Avoid Propagating Invalid Data

I’ve previously written on what kind of return values we should consider acceptable. Today I would like to expand on this topic.

One anti-pattern that I see frequently goes a bit like this: A data retrieval class, say, CustomerService, returns Customer objects for one or more of its methods. Let’s assume that for these Customer objects to be usable by callers must have a valid, non-null organisation identifier—OrgId.

That’s the scenario.

What is the problem?

The problem occurs when CustomerService neglects to do Customer data validity filtering, and delegates this task to the callers of CustomerService.

We might see code similar to this listing:

  var customers = CustomerService.SearchCustomers(criteria);

  foreach (var customer is customers)
  {
     if (customer.OrgId != null)
     {
        // Customer is valid as has OrgId
        // Do something useful with customer.
     }
  }

Because CustomerService did not filter out invalid data, all its clients have to. A better design manages validity problems closer to the source.
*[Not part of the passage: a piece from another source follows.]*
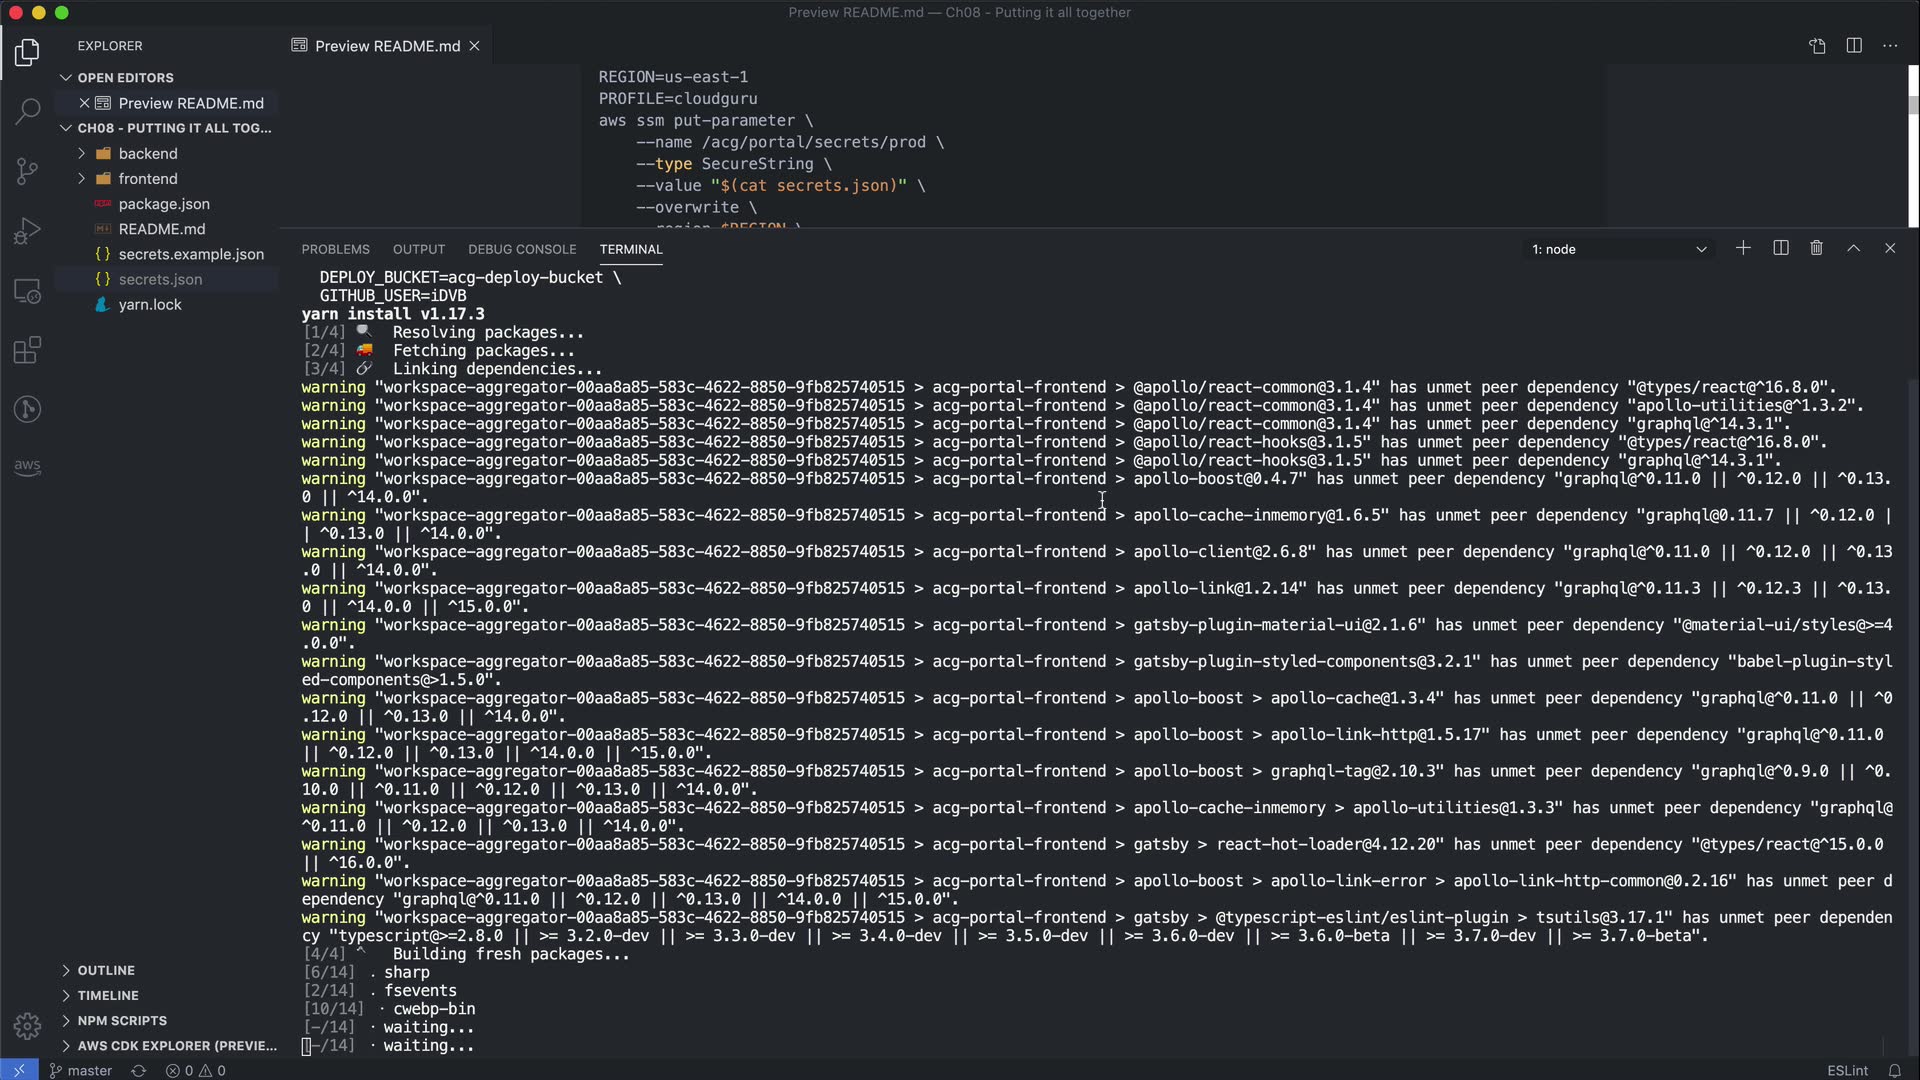Open the Run and Debug view
1920x1080 pixels.
[x=27, y=231]
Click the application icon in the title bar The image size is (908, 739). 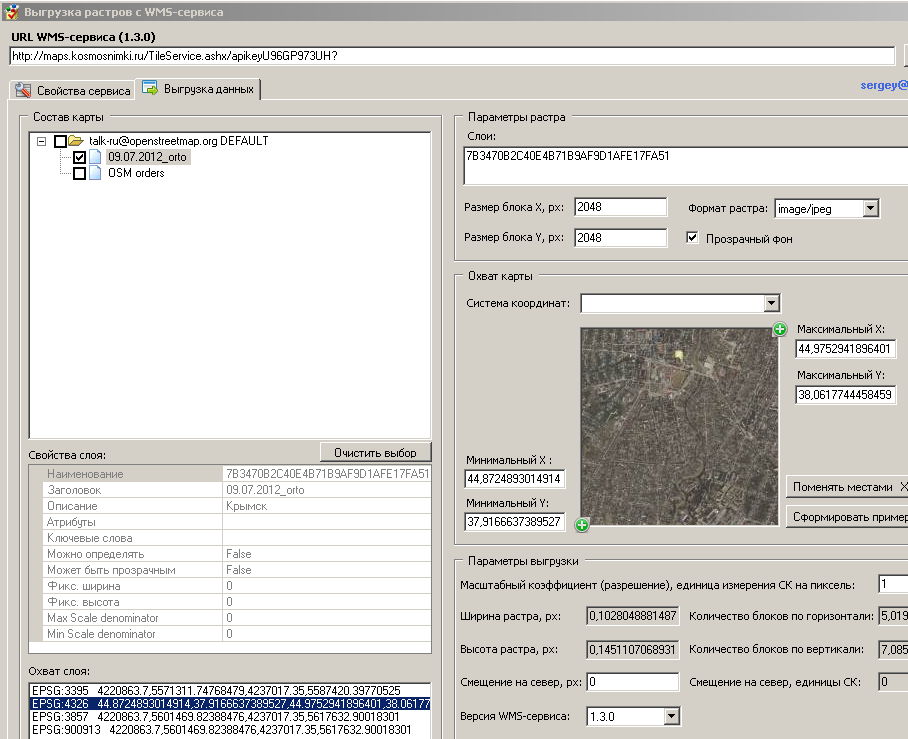tap(10, 12)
If we leave invalid data to propagate throughout the program, no data can be trusted and then validity checking must happen everywhere. That’s why we check input data at system boundaries.

It’s helpful to keep in mind that this is only an anti-pattern for obviously invalid data within a given context. If Customer objects are allowed to miss an OrgId in some scenarios, then the point is moot. However, we can still do better by providing more tailored CustomerService methods: Instead of SearchCustomers() we could have SearchOrganisationCustomers(), which would furnish only Customers holding valid OrgId values.

My recommendation is to test for data validity closer to the source, reducing or eliminating a fanout of downstream data filtering and checking.